The opal's popularity peaked with the flappers in the 1920's. The artisans of the time catered to art deco ideas, a style seen as glamorous and modern. They valued opals because of their subtle effect and how nice they looked with enamel, another popular material of the time. Ironically, my grandmother gave me some costume jewelry from that period that doesn't have a single opal. Since then, opals have been studied under electron-microscopes, made in labs and even found on Mars. The name opal likely comes from a Sanskrit word upala meaning 'valuable stone', a term adapted into Greek and later into Latin.

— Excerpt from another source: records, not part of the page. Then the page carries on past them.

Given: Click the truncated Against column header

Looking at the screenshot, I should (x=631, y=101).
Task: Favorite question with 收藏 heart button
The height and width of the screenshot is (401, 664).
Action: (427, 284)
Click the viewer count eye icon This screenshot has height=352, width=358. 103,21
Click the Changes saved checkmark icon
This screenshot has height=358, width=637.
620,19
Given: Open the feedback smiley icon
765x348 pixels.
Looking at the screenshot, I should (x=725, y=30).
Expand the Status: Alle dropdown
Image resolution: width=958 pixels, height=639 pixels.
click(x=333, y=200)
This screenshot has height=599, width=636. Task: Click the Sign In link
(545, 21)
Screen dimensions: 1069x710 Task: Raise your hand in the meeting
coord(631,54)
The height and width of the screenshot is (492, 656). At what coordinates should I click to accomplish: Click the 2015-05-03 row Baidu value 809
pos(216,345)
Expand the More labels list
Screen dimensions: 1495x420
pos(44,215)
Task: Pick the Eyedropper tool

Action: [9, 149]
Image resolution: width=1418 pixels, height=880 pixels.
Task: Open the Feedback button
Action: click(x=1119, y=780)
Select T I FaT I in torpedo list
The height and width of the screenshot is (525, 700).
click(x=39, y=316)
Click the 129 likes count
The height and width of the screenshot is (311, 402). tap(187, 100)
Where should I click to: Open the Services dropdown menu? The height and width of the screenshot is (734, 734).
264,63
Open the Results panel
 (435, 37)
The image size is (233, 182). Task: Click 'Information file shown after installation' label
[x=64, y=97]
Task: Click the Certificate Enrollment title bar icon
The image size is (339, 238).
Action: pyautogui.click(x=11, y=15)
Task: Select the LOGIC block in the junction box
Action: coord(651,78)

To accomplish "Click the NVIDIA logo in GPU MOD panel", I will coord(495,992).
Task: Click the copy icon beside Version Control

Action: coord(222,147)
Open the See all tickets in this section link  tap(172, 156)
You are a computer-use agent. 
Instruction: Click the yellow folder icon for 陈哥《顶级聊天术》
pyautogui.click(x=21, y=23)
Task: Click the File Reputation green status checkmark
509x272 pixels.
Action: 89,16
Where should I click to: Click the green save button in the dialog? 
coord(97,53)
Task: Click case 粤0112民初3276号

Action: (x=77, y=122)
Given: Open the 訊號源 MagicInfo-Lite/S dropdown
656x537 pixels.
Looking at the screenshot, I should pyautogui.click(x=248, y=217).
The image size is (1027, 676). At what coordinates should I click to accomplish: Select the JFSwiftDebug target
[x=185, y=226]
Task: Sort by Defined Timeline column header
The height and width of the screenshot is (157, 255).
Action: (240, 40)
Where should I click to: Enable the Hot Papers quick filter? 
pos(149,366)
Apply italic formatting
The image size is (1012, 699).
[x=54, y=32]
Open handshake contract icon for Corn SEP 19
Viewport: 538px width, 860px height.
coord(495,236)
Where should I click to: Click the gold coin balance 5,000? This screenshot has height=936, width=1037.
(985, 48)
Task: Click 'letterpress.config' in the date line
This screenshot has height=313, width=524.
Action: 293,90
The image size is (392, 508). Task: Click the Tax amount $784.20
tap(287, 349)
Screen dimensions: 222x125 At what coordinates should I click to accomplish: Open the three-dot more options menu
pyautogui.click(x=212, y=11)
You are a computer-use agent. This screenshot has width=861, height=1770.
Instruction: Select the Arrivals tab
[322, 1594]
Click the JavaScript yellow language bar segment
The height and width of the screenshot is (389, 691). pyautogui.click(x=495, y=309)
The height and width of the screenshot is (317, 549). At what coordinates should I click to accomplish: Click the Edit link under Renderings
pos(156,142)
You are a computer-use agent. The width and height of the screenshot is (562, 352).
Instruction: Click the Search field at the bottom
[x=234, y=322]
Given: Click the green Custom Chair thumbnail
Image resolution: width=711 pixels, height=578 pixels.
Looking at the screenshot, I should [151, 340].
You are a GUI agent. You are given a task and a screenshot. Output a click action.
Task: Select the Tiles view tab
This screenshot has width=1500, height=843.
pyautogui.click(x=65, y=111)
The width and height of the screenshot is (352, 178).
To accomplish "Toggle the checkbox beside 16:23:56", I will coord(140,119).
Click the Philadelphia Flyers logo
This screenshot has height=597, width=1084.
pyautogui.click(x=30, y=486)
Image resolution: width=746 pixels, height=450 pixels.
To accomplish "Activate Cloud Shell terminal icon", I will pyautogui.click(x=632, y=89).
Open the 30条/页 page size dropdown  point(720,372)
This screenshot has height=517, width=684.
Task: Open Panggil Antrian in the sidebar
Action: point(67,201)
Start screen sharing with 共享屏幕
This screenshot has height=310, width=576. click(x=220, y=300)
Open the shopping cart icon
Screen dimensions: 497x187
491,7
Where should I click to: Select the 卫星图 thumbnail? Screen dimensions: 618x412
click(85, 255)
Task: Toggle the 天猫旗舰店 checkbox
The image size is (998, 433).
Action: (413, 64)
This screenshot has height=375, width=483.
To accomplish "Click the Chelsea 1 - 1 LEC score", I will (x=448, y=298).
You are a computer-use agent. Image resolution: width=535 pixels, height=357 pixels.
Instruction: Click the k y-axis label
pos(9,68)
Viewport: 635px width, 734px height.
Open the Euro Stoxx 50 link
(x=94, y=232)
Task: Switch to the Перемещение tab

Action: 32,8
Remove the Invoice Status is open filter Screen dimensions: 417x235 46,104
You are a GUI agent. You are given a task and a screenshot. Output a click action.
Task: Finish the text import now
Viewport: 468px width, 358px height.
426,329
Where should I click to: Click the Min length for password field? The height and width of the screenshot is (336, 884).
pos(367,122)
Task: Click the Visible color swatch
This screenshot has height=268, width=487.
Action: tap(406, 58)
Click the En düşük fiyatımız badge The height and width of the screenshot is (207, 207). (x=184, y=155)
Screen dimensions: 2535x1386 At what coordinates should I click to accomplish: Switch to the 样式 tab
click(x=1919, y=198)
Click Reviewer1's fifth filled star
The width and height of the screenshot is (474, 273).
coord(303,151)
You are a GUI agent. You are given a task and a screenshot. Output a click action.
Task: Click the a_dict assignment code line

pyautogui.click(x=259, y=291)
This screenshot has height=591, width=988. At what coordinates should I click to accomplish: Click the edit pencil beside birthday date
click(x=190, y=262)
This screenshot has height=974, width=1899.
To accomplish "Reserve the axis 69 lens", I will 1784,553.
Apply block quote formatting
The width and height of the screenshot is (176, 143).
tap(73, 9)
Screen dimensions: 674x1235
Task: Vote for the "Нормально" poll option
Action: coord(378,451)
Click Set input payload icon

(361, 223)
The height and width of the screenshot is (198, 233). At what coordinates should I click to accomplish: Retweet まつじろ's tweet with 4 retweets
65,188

Opals have been mined dating back to Roman times, and probably longer than that. Currently almost 95% of all opals come from Australia, while other sources include Mexico, Brazil and the United States. New sites are still being found. Every opal site produces opals that are slightly different, being a different colour pattern, clarity or luminosity.
So what is so captivating about an opal? A single stone can display all the colours of the spectrum in moving patterns depending on the viewing angle – this movement across the opal face is called the 'play of colour'. These effects can even take on an iridescent quality that is impossible to reproduce (I tried to capture these effects with my camera and it didn't work). If you look through the stone and see red (a rare thing), all the other colours will also appear in that stone because red is at the long end of the colour spectrum (630-740 nanometers) and can be broken into all the other colours. Finally, opals can have a translucence ranging from transparent to a milky opacity. The colours found within an opal are formed through the interference and diffraction of the incident light as it passes through the internal structure.
If you examined the micro structure of an opal you would see silica spheres of 150 to 300 nanometers packed together in a not-quite regular lattice. An opal isn't a true crystal due to the its non-regular lattice, instead it is classified as a 'mineraloid'. The quality of an opal can be determined from its structure – the more regular it is, the more valuable it is. Another aspect to notice at the microscopic scale: namely, pockets that were once filled with water. These pockets affect the optics and are a remnant of how opals are formed.
Opals are formed from dissolved silica in water. Let's start with dissolved silica in a bucket sitting in the sun; over time the water will evaporate and if new water isn't added the silica molecules will bind together, forming small spheres. Eventually, if the bucket is left undisturbed for eons, the spheres will become tightly packed and will form layers. More water will evaporate as the layers compact and harden, leaving tiny spaces where the water once was.
Light waves range in size from about 400 to 760 nanometers – about twice the 150 to 300 nanometers of the silica balls. As light enters an opal, the the silica spheres and the water voids diffract or absorb some wavelengths, changing the composition of the light wave and hence the colour of the light reflected by the opal. By changing your viewing angle the light path through the opal to your eye also changes creating new patterns and colours. The most spectacular and likely most expensive opal is the fire opal. Here the silica spheres are lined up so well they act like a diffraction gate, breaking down the incident light into a full rainbow of colours.
Remember the water inside an opal? Well, it isn't completely gone, 2 % or more remains. That little bit of water is required to keep the opal from becoming brittle and paler. So to keep your opals pretty you have to wear them; the humidity in the air and on your skin will keep them looking their best.